* DATA SUPPLIED:
------

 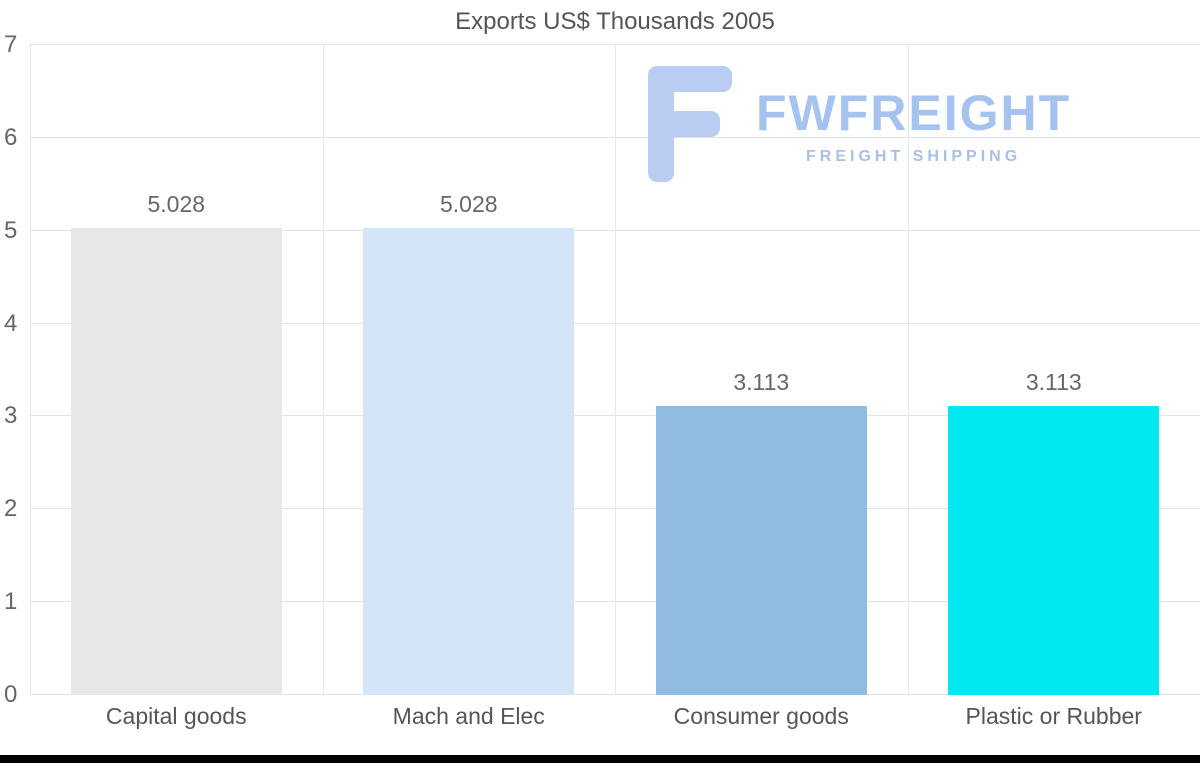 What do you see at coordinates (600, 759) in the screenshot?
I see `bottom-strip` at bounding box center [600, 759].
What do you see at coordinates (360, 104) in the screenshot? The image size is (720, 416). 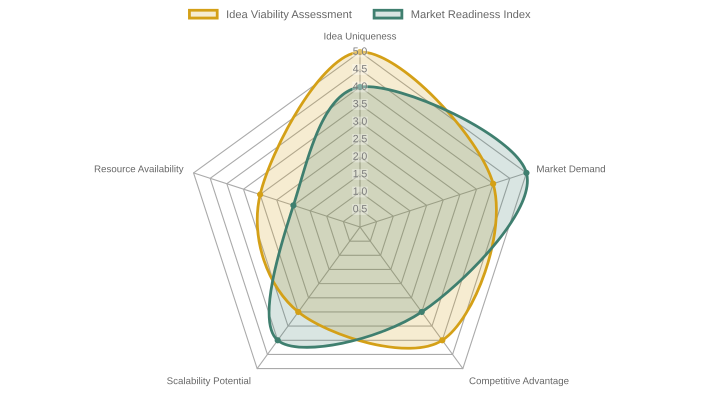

------

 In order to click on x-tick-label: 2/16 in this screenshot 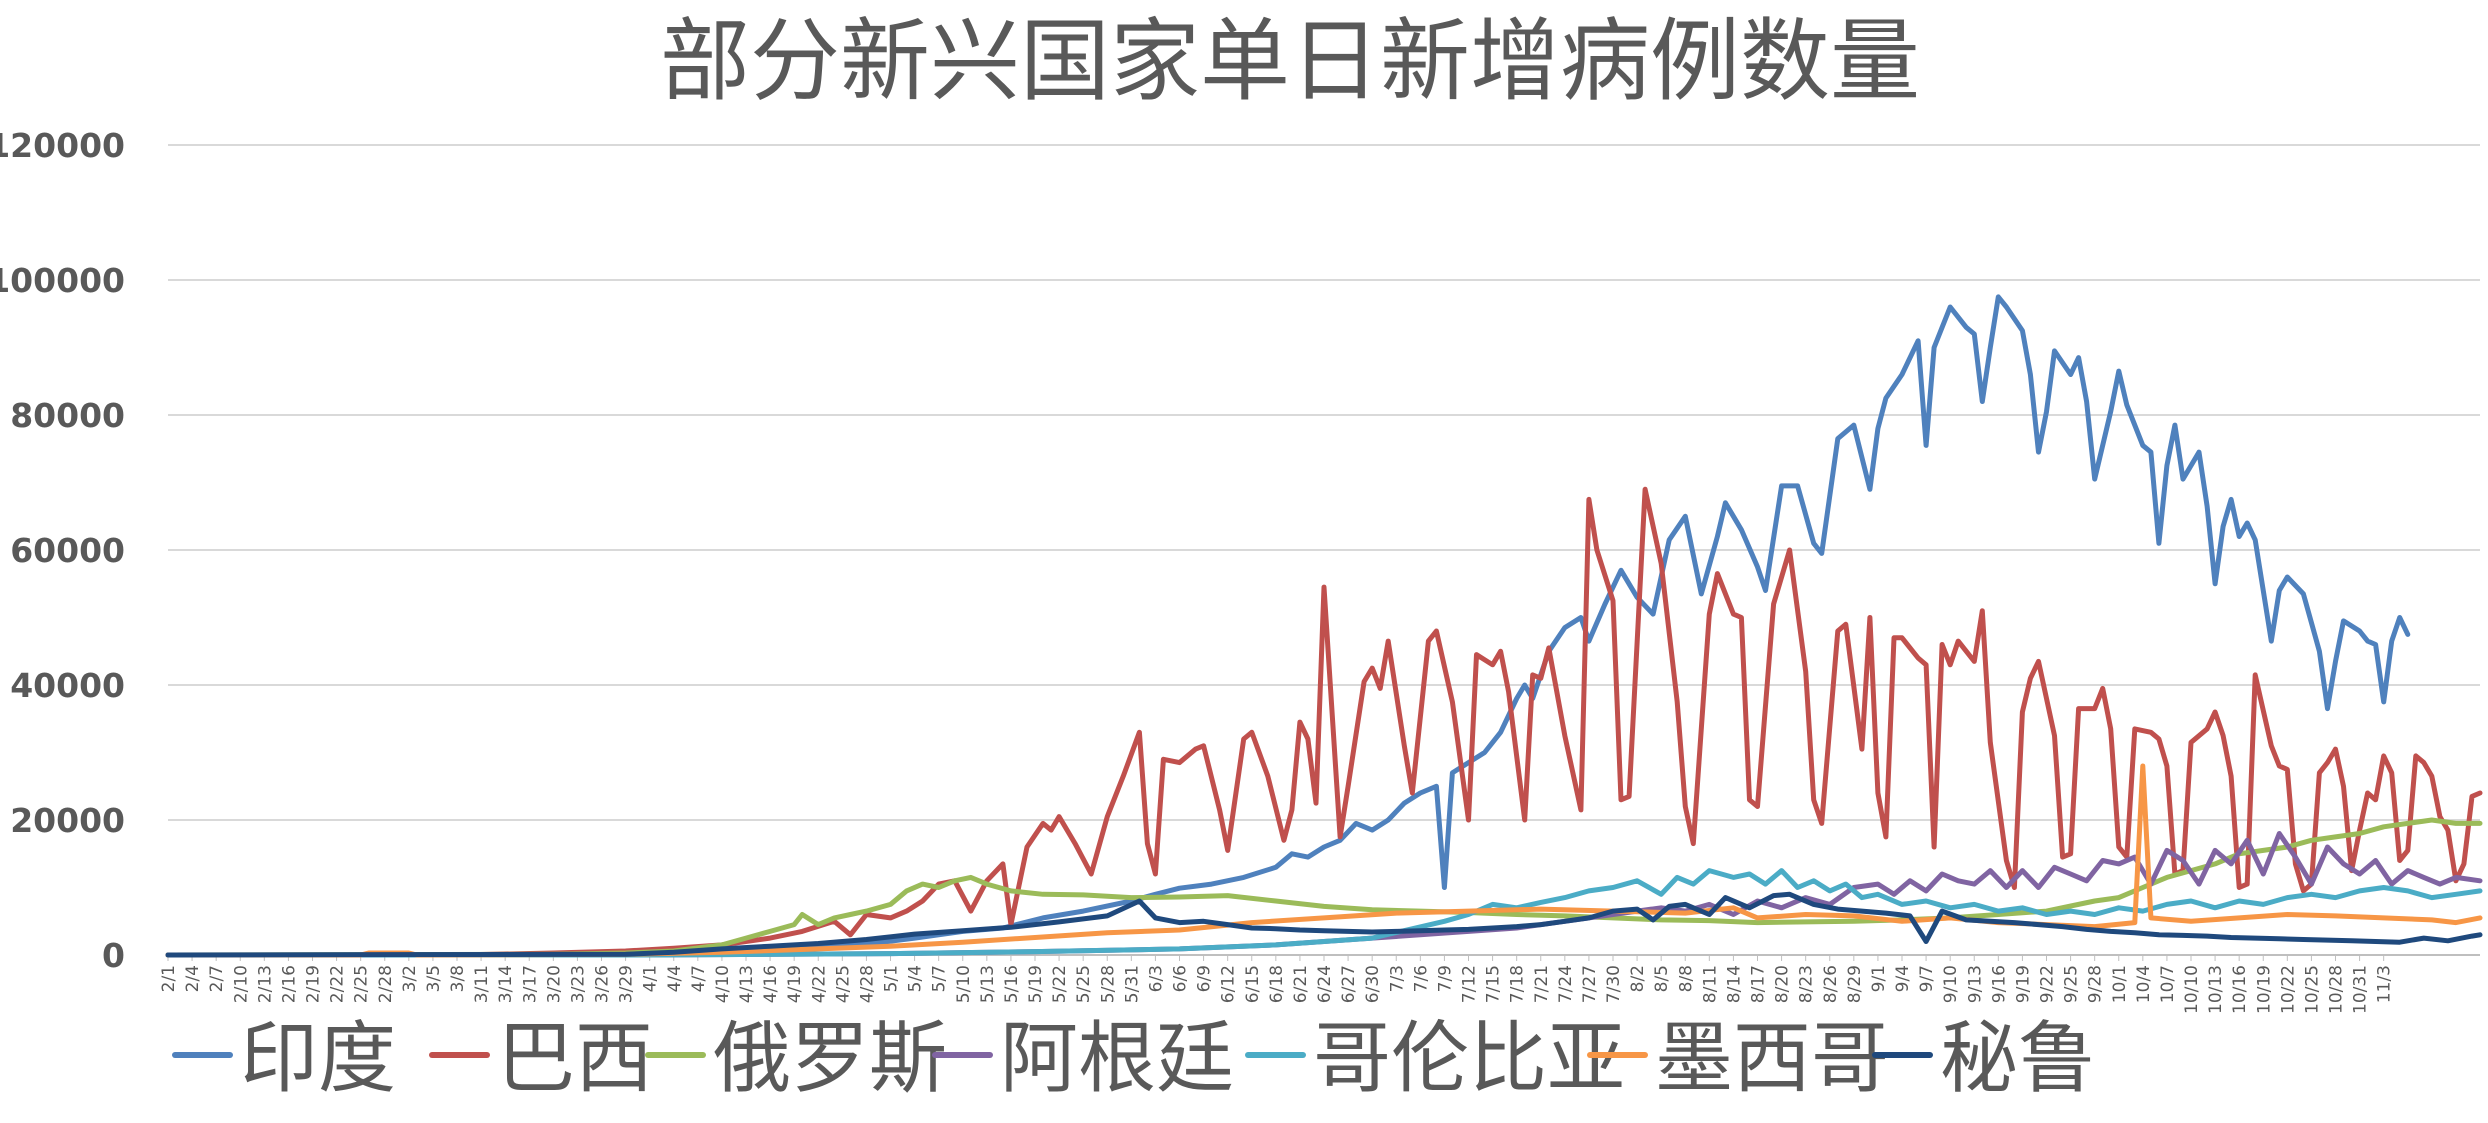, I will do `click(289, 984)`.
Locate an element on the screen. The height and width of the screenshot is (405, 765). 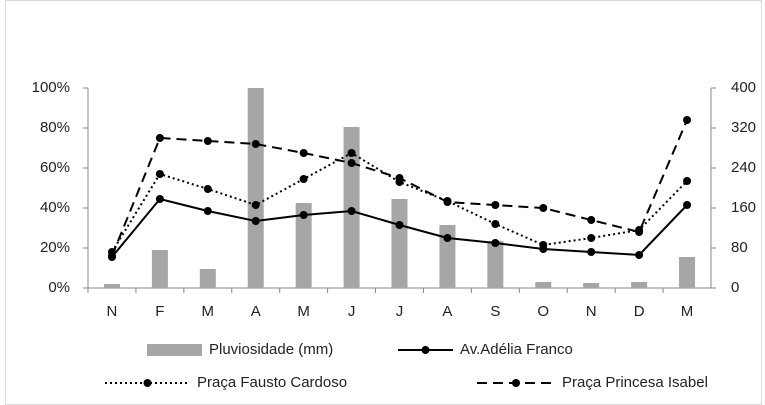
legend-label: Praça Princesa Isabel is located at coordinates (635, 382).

------

* WHAT IS BEING ASKED: Repeat everything from the line containing "Locate an element" down to the line containing "legend-label: Praça Princesa", both lines included, and omit the pictures from your reply.

* FINAL ANSWER:
Locate an element on the screen. The height and width of the screenshot is (405, 765). 
legend-label: Praça Princesa Isabel is located at coordinates (635, 382).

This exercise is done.